Chapter 56 Ice Cream Survey

Jake Stamell

56.1 Overview

56.1.1 Description

For my community contribution, I sent out a short (4 question) survey to the class on their ice cream preferences. I asked age, country of origin, cup or cone, and favorite flavor. Country and flavor were open text responses, which I hoped would cause some variation in input requiring cleaning (misspellings, alternative flavor names, etc.).

56.1.2 Goals of this community contribution

Share the ice cream preferences of our class!
Demonstrate how to clean messy text responses in order to ease analysis and visualization
Provide an example of visualizing multiple categorical variables

56.2 Loading packages and reading in data

library(googlesheets) # For accessing the responses
library(tidyverse) # For data cleaning and visualizing
library(data.table) # Alternative to dplyr
library(countrycode) # For handling country names
library(gridExtra) # For visualizations

# This key should allow anyone to access the raw results
ice_cream_key <- "18uYxylZazzedLVzo4hSLEemQNKZ0uNse_V2aVyARvj8"
ice_cream <- gs_key(ice_cream_key)
ice_cream_responses <- ice_cream %>% gs_read(ws="Form Responses 1")
setDT(ice_cream_responses) # using data.table instead of dplyr
names(ice_cream_responses) <- c("Timestamp","Age","Country","Method","Flavor")

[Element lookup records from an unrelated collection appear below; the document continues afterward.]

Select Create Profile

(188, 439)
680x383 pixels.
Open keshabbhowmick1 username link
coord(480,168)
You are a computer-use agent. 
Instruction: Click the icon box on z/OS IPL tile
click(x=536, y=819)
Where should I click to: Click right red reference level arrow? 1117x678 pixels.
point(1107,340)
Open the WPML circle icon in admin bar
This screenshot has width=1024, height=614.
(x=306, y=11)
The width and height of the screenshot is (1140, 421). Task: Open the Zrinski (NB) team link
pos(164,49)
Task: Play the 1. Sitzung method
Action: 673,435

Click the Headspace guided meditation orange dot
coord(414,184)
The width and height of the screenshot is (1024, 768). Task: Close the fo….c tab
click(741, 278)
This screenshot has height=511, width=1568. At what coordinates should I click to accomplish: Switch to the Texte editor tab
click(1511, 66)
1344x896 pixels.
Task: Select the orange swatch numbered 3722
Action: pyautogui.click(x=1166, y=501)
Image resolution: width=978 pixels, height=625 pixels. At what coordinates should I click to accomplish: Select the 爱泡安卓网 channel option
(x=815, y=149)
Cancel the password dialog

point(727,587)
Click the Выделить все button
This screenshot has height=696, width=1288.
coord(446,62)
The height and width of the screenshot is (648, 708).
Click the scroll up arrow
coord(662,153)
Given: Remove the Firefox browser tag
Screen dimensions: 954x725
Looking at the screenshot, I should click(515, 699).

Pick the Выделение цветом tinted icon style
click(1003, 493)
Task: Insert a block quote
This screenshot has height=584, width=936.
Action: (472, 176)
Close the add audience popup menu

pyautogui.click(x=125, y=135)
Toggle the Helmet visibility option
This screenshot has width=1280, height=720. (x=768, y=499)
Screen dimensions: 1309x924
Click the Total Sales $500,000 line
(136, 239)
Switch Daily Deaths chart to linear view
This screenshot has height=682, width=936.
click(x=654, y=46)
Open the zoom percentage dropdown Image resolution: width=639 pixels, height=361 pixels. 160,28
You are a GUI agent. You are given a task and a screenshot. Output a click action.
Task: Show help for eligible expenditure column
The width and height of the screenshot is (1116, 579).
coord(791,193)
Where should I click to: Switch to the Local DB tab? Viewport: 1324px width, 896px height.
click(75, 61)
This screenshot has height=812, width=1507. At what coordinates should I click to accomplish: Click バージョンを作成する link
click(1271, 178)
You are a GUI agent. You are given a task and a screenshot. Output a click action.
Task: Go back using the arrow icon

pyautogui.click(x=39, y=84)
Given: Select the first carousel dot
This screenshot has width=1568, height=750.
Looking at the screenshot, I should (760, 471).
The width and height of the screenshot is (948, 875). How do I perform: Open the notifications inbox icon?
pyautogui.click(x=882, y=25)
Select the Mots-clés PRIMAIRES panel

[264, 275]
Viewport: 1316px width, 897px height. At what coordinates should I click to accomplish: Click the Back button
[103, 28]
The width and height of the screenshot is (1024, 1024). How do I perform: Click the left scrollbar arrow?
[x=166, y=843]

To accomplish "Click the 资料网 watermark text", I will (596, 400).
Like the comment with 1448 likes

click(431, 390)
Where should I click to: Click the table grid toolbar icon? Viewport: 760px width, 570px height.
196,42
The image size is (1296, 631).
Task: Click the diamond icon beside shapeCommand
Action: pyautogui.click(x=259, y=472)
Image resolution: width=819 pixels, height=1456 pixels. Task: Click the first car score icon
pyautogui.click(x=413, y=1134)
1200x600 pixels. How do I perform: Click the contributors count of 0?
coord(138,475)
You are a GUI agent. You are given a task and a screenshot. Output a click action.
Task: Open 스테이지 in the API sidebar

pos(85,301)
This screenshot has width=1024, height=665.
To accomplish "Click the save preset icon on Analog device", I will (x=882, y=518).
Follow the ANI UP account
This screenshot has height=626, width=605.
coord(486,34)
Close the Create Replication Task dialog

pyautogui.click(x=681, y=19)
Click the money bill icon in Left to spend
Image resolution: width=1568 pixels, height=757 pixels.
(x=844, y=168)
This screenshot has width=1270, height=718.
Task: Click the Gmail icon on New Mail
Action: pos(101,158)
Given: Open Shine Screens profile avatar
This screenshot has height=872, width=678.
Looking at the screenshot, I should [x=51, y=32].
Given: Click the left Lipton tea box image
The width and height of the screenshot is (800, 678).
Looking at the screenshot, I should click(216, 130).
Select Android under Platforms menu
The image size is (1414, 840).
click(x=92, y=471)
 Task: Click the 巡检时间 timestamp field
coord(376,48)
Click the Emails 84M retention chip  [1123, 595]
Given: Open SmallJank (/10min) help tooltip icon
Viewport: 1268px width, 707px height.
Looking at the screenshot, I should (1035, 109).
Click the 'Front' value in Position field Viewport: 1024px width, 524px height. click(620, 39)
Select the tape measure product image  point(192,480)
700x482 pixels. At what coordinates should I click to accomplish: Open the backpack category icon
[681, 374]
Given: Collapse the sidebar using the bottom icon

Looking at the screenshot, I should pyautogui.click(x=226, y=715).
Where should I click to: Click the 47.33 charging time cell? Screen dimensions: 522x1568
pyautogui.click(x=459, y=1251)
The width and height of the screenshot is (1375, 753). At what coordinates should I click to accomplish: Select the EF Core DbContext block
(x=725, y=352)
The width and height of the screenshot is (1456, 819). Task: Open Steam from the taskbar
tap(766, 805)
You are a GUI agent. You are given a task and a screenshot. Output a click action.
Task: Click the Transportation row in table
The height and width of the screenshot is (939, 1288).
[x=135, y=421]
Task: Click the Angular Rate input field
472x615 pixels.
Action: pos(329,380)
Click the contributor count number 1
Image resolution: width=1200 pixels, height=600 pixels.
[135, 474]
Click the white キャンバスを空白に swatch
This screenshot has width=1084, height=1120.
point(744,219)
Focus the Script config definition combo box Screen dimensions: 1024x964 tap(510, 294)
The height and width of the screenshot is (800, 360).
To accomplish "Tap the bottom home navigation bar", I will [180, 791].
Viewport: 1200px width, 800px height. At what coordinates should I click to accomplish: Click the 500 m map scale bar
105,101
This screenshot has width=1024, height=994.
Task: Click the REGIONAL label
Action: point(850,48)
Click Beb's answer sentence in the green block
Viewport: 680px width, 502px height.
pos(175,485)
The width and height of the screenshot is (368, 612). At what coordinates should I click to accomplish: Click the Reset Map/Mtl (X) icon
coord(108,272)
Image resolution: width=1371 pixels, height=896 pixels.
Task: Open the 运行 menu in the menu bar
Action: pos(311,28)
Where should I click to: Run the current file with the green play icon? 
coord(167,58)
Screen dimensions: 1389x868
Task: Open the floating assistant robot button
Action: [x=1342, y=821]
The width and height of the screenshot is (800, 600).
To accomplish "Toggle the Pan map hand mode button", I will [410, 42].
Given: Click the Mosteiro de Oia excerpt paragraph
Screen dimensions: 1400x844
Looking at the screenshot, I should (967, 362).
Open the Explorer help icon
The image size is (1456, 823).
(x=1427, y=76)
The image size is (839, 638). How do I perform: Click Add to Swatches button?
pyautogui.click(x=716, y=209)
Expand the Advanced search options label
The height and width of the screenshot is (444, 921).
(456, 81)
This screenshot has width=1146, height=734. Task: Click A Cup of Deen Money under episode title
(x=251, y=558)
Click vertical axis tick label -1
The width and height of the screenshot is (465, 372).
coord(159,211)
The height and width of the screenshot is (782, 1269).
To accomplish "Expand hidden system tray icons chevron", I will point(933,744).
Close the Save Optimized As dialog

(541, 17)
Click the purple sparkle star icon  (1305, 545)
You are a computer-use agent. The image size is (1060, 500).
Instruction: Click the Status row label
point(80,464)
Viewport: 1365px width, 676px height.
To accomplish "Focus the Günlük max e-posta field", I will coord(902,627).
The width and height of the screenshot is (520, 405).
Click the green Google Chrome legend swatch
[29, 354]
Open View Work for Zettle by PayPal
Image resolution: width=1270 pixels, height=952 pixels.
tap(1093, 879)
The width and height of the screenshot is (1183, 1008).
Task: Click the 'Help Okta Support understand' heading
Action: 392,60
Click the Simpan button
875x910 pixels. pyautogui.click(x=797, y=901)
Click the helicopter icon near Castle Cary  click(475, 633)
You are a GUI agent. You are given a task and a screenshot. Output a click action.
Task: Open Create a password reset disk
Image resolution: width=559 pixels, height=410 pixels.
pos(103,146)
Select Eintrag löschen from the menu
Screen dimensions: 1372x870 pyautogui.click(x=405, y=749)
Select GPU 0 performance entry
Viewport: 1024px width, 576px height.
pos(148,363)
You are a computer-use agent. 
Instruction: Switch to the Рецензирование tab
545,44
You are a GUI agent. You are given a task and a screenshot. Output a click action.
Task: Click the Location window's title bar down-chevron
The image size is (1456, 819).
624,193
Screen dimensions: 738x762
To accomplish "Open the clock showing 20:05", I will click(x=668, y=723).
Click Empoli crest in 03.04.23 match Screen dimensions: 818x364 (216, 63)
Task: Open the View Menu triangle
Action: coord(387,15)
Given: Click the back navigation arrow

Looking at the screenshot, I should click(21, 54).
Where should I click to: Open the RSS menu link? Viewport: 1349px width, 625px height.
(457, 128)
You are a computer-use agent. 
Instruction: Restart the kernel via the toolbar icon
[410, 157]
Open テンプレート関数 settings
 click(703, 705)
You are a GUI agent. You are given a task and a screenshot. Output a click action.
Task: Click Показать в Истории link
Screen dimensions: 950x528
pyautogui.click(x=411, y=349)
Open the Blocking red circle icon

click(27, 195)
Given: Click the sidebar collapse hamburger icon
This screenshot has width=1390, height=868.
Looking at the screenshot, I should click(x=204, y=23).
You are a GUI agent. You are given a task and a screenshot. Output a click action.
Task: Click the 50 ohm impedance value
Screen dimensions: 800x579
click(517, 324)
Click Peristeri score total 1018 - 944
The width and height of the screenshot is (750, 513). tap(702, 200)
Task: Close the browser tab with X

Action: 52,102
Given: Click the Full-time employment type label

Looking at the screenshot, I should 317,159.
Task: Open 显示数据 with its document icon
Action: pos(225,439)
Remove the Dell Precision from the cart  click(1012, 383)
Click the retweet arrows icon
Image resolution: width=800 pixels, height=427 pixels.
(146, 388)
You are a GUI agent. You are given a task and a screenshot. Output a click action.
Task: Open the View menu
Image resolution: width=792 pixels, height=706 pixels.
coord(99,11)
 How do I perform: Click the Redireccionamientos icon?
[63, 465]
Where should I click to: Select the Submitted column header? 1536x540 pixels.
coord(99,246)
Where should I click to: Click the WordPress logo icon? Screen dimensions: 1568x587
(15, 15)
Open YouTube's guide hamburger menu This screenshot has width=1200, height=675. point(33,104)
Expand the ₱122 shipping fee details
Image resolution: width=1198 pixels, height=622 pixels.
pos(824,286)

56.3 Understanding what cleaning is required

For country, respondents were allowed to input whatever they wanted. This caused issues with USA and Mexico, where the former was submitted in multiple formats and the latter included the name with and without accents. A bigger issue is the number of countries with only one respondent, indicating that we will need to combine responses in some way.

ice_cream_responses[,.N,by=Country][order(-N)]

##           Country N
##  1:         India 9
##  2:         China 9
##  3:           USA 6
##  4:       Belgium 1
##  5:         Korea 1
##  6:        France 1
##  7:      Thailand 1
##  8:         Japan 1
##  9:     Indonesia 1
## 10:        México 1
## 11:    Bangladesh 1
## 12:           Usa 1
## 13:        Mexico 1
## 14: United States 1

For flavor, again respondents could input any text. As expected, this caused many variations on the same flavors and even one misspelling. Even after accounting for this, the same problem remains of having many categories with few responses. The approach I will take for summarizing this will be to group similar flavors (e.g. chocolate chip and chocolate chip cookie dough). I consider myself somewhat of an ice cream expert (making it is a hobby of mine); I will leverage this knowledge in grouping ice cream flavors.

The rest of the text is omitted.